Capitolo 10

37 3 0
                                    

Nella foresta si è soffermata un'aria vibrante. La sento accarezzarmi la pelle e trasmettermi improvvisi brividi. Inizialmente pensavo che si trattasse della eco degli androidi che poco fa hanno percorso gli stessi sentieri che stiamo prendendo io e Alban, ma ovviamente mi sbaglio, è solo una mia sensazione. In verità, adesso il silenzio regna incontrastato su tutto, e pare persino più forte di quei flebili rumori – uno sparo lontano, zampette che calpestano la neve – che dovrebbero spezzarlo. È come se ogni cosa si fosse congelata in una fulminea era glaciale, eliminando ogni suono, ogni respiro, ogni fruscio delle foglie rimaste trascinate dal vento.

Alban cammina vicino a me, muto come se gli avessero tagliato la lingua. La pistola puntata in basso, mi segue continuando a scandagliare il paesaggio circostante. La neve scricchiola sotto ai nostri passi, e talvolta lo schiocco di un ramo caduto ci fa sussultare e mettere in guardia.

Sono ormai venti minuti che stiamo camminando a vuoto. Alban sembra non esserne minimamente toccato. Dal mio canto, io sto per dare di matto. Abbiamo ispezionato l'intera zona assegnataci per almeno tre volte, e non trovo ulteriori motivi per portare avanti questo inutile balletto. «Non credi sia ora di tornare?» gli chiedo senza preavviso.

Lui aspetta un attimo prima di rispondermi. «Non so.» Si volta e solleva l'arma verso un uccello che si è posato su uno spesso ramo. «Credo che un altro giro non guasterebbe.»

No. Mi fermo, mi giro e gli afferro un polso. Nonostante lui sia molto più muscoloso di me – cosa che noto solo ora per via della maglia che risalta le sue forme, – grazie al fattore sorpresa riesco a torcerglielo quanto basta per sottrargli la pistola. Alban rimane spiazzato. Lo capisco: è difficile comprendere perché lo abbia fatto, ma ho le mie ragioni, e sono più che valide.

Lo miro alla fronte. «Ascoltami.»

«Cosa significa?» mi chiede lui, alzando le braccia al cielo.

«Ti ho detto di ascoltarmi» ripeto. Arretro di un po', assicurandomi che Alban non abbia la mia stessa idea. «Ora io prendo il comando. Abbiamo girato a tondo per gli ultimi minuti. Lo abbiamo fatto inutilmente. Non ha senso continuare a stare qui: sia io che te sappiamo che quest'area è deserta, e inoltre per andarcene dalla città dovremo dirigerci dall'altra parte, quindi non vedo perché dovremmo sprecare altro tempo.»

Alban deglutisce. «Non posso darti torto.» Una pausa. «Ma ormai siamo qui e ci conviene dare un'altra controllata. Pensa se qualcuno ci avesse visto e avesse deciso di seguirci. Tornando ora, lo porteremo dagli altri. Vuoi veramente che succeda?»

In effetti, se qualcuno ci avesse avvistato mentre perlustravamo, facendoci girovagare e intanto tallonandoci, potremmo condurlo dagli altri. Da Gill. Da Denver. Da Sahara. Da... da Jena. Mi ritrovo con i denti tanto stretti che stridono fra di loro. Non posso ignorare le sue parole.

Gli riconsegno l'arma e sussurro delle scuse. Lui la prende in un guizzo, lo sguardo che racchiude tutto il rancore che ho fatto nascere in lui con questo mio gesto. Spero che non lo lascerà influenzare le sue prossime azioni.

Riprendiamo a camminare. Per l'ultimo controllo voglio togliermi una soddisfazione: voglio vedere cosa è successo ad Amburgo dopo l'entrata degli androidi.

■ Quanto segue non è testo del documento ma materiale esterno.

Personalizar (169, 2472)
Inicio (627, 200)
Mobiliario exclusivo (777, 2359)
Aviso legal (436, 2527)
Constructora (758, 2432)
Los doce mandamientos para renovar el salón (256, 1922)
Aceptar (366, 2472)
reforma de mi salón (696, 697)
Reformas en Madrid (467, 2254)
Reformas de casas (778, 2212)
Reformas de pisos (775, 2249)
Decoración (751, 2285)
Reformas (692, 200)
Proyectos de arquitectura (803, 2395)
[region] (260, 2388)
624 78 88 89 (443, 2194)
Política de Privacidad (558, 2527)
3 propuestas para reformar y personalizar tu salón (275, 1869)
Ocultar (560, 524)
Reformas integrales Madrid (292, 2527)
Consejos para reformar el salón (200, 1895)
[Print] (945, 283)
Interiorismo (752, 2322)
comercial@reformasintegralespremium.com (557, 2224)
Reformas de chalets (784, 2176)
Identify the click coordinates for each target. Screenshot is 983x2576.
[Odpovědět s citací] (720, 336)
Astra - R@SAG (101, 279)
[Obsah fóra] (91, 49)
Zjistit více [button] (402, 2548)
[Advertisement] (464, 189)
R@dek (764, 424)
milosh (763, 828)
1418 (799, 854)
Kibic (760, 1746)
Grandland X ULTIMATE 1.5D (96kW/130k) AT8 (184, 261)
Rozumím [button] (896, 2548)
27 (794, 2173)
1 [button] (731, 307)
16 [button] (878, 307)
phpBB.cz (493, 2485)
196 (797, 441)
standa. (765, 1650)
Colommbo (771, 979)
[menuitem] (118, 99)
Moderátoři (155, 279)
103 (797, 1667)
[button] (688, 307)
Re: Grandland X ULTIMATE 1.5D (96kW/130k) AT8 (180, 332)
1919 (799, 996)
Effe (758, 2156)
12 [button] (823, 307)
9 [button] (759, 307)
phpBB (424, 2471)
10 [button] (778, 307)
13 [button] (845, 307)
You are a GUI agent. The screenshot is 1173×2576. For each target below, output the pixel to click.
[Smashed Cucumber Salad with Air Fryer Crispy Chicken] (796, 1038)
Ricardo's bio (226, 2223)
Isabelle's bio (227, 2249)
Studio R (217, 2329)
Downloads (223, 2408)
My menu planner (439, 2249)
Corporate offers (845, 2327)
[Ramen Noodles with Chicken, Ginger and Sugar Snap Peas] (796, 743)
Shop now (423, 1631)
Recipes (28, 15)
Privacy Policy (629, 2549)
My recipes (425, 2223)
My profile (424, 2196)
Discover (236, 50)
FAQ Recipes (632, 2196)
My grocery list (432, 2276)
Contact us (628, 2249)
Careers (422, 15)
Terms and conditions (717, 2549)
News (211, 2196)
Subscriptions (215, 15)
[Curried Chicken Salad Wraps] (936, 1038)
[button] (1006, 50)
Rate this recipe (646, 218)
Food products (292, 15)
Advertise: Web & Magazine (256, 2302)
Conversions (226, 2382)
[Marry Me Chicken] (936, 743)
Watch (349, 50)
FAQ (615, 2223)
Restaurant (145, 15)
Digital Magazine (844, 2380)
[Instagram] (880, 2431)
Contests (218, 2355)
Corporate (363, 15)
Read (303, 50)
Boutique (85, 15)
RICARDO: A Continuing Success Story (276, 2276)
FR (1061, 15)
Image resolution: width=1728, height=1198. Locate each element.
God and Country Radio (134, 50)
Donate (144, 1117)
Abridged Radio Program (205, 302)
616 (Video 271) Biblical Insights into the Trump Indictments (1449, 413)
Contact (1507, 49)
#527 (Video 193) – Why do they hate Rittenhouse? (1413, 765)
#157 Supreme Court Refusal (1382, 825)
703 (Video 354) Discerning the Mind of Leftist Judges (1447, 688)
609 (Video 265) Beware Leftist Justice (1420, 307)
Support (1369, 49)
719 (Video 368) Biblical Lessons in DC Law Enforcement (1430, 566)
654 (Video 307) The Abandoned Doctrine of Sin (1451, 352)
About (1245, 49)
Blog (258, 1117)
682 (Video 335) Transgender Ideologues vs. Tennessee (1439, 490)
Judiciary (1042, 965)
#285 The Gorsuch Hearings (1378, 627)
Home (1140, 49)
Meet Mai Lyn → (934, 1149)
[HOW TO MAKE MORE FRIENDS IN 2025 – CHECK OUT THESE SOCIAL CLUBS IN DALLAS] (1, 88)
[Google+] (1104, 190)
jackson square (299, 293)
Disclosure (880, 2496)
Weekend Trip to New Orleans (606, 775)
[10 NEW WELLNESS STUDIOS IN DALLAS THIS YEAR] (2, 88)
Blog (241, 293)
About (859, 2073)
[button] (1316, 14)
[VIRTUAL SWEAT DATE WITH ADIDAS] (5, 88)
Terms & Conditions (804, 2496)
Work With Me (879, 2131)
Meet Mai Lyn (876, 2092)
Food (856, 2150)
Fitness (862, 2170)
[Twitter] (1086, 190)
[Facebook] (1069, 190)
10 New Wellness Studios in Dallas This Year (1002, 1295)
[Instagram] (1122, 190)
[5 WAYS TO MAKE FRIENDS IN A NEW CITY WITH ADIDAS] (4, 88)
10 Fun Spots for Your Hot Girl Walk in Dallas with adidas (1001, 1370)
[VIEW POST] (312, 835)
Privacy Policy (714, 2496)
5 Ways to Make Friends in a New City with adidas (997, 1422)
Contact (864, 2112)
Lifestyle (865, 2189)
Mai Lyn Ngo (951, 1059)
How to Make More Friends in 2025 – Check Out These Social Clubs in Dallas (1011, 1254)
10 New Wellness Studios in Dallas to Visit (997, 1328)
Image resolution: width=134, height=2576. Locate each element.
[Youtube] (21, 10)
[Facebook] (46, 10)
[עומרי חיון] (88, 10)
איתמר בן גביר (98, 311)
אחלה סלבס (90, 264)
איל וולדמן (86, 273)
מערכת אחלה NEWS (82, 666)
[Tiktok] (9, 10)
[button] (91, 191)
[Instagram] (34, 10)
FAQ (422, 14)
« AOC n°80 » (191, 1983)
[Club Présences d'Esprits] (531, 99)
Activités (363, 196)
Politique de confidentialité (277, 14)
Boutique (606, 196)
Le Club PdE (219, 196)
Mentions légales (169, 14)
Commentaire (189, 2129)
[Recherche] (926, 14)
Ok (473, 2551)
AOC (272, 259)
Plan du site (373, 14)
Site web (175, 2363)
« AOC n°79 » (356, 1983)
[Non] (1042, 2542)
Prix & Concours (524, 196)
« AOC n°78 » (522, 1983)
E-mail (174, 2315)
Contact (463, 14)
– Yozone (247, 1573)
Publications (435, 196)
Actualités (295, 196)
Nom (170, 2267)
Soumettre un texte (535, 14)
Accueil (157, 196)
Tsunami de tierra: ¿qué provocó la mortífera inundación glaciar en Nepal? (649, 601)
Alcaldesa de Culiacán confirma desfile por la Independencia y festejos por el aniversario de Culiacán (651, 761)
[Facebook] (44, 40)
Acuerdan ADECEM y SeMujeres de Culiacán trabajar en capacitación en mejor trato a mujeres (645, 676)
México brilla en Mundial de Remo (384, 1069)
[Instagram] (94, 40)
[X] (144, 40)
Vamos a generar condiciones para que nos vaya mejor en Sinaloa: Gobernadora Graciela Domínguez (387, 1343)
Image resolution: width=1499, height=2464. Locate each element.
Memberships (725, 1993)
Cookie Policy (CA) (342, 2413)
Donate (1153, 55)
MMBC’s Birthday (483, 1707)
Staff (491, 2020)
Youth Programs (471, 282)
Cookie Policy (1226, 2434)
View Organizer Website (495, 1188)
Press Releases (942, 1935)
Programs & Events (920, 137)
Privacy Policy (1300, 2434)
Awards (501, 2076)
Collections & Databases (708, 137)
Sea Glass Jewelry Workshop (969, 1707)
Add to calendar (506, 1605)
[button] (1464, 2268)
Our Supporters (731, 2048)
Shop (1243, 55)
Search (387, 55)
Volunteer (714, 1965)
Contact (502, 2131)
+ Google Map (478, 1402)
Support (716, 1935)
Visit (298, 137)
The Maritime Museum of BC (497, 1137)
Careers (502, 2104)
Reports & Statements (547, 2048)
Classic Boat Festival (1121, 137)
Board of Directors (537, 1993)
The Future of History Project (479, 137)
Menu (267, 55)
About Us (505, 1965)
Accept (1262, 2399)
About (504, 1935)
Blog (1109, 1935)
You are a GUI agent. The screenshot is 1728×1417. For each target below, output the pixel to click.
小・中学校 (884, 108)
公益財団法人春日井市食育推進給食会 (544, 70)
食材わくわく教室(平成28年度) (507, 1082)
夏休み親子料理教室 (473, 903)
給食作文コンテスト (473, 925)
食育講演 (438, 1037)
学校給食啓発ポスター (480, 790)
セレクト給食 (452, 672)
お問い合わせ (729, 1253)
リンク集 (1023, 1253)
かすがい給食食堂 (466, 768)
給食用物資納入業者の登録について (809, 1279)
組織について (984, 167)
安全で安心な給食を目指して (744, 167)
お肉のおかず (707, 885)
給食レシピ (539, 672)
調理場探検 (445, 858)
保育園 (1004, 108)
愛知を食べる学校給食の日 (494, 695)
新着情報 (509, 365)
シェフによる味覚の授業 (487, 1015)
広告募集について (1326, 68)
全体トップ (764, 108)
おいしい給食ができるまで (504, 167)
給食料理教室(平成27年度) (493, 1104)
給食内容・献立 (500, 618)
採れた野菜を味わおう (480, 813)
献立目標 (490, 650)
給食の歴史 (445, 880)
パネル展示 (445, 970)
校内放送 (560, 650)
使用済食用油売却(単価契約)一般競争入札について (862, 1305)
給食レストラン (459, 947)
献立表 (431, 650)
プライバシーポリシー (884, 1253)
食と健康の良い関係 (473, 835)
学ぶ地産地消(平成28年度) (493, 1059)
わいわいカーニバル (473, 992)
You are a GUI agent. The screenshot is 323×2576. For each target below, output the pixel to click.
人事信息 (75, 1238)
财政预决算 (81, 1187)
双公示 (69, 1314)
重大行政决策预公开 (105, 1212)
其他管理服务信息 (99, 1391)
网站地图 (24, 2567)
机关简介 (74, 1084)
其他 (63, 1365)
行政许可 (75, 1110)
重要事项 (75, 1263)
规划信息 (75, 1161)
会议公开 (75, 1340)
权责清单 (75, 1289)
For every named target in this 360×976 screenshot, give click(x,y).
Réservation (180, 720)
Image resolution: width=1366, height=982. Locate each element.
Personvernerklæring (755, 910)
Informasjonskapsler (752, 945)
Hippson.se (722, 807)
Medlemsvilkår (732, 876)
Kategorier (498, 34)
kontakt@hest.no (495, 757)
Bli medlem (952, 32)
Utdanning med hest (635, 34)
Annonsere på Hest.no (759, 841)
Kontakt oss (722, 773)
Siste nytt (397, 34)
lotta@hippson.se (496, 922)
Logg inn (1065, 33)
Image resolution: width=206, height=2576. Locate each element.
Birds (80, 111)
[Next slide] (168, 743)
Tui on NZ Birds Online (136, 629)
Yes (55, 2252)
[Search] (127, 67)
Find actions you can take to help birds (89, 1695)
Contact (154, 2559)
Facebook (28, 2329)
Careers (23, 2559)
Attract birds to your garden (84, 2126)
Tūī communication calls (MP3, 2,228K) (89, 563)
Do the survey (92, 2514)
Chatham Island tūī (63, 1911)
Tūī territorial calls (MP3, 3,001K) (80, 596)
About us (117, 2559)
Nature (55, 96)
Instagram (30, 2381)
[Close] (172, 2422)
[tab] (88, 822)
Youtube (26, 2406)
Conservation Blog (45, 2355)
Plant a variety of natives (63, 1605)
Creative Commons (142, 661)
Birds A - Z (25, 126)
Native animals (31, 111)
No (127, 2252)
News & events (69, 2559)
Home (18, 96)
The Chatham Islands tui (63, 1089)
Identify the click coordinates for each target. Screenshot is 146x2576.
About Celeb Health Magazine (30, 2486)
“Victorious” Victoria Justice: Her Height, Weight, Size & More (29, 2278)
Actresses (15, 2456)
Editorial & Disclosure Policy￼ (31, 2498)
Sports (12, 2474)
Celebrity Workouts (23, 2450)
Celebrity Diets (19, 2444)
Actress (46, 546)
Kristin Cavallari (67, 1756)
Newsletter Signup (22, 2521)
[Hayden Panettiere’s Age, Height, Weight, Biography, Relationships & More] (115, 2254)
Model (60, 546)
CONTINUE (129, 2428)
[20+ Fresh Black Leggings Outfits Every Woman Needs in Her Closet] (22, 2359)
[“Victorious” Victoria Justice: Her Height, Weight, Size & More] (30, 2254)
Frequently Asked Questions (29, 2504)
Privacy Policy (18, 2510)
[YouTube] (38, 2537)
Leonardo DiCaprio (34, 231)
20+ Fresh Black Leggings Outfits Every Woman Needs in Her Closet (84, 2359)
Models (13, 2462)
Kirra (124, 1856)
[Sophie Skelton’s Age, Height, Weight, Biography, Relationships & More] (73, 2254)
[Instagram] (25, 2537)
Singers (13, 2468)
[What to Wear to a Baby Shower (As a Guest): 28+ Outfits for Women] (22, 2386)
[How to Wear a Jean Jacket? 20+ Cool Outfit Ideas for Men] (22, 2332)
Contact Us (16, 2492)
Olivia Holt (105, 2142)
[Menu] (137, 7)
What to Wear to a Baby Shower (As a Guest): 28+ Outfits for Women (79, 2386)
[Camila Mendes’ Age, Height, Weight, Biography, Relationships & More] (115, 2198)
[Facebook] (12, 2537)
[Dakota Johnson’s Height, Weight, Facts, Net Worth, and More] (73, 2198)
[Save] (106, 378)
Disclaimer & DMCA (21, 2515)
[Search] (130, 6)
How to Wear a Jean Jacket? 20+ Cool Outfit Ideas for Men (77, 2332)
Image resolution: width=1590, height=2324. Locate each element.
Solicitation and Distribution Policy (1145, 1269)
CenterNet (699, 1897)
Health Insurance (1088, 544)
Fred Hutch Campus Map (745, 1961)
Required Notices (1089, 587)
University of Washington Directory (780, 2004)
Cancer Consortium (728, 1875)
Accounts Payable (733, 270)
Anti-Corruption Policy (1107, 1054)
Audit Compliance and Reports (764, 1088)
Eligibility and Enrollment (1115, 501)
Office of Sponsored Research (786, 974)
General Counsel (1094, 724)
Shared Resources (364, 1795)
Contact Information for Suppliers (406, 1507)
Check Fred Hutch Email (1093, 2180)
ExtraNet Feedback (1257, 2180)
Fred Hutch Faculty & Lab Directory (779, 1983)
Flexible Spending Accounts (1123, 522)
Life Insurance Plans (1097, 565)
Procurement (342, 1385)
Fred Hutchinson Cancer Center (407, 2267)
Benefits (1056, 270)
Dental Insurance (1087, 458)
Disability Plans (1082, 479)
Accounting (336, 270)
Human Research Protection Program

Tutta questa quiete mi pare abbastanza strana. È come se ci trovassimo nello scenario post-battaglia. Ma la battaglia, eccetto la strage perpetrata dalla flotta della Fratellanza appena comparsa nei cieli di Amburgo, non è mai avvenuta. Allora mi avvio verso il basso, cercando questa volta di raggiungere i confini della Niendorfer Gehege per vedere se è accaduto qualcosa. Lentamente, attento a non farmi scoprire da Alban, sbilancio il percorso verso sinistra. Lui pare non accorgersi della mia lievissima deviazione, mi segue senza fiatare, copia senza errori ogni movimento dei miei piedi.